I’m still trying to get my head around the news that, after years of badmouthing public equity markets, Steve Schwarzman is thinking of taking Blackstone Group public. It does nicely underscore the basic truth of the private equity business, which is that without public markets on which to buy and sell companies, it couldn’t exist.
When I think about what a publicly traded Blackstone would look like, though, my mind keeps drifting back to the 1960s, when conglomerates like ITT and LTV were the hottest thing in business.

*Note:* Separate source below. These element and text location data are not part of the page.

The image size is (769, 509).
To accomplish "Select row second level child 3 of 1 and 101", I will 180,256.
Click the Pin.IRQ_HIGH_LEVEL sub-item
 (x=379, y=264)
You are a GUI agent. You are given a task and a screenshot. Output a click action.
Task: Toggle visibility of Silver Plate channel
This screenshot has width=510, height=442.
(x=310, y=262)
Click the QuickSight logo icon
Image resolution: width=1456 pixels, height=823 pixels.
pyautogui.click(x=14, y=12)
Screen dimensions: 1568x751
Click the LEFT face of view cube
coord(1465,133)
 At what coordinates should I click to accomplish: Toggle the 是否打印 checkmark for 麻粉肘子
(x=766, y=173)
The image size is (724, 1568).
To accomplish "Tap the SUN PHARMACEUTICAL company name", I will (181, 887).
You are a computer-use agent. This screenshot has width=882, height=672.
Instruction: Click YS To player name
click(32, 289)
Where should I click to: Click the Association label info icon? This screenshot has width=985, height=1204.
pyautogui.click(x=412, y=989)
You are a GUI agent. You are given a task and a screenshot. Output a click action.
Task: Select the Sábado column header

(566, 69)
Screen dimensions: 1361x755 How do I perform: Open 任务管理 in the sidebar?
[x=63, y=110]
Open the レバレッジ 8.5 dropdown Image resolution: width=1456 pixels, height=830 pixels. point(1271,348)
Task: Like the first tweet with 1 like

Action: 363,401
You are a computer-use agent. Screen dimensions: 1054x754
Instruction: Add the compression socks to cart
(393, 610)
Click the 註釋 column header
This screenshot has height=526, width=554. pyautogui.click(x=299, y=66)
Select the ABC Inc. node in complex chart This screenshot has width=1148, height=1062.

The conglomerateurs bought companies in lots of unrelated businesses on the assumption that they could somehow run them better than they had been run before.
It turned out, though, that the conglomerates’ chief assets had been their high stock prices, which allowed them to swallow up companies on the cheap. Once the stock market stopped cooperating, their reason for existence disappeared. In their place arose a new market phenomenon, the leveraged buyout (LBO) fund, which used borrowed money to take underperforming companies off the market and then performed radical surgery–often involving shedding unrelated businesses–before taking them public again.
You probably see where I’m headed here: The most successful LBO artists grew into today’s private equity firms, the biggest of which–like Blackstone–manage investments in dozens of companies at once. Sort of like, you know, a conglomerate. And with Blackstone mulling an IPO, the speculation is that several of its competitors may follow suit.
Now there are surely some important differences that I’m ignoring here. And there are conglomerates that work pretty well: Berkshire Hathaway thanks to the consistency and financial acumen of its CEO, Warren Buffett; and General Electric thanks to its relentless focus on developing top managers. Blackstone may turn out to have a differentiating skill set like that, too. But it’s just not possible that all the big private equity firms do. And if they go public, that will eventually become apparent to one and all, just as it did with the conglomerateurs of the 1960s.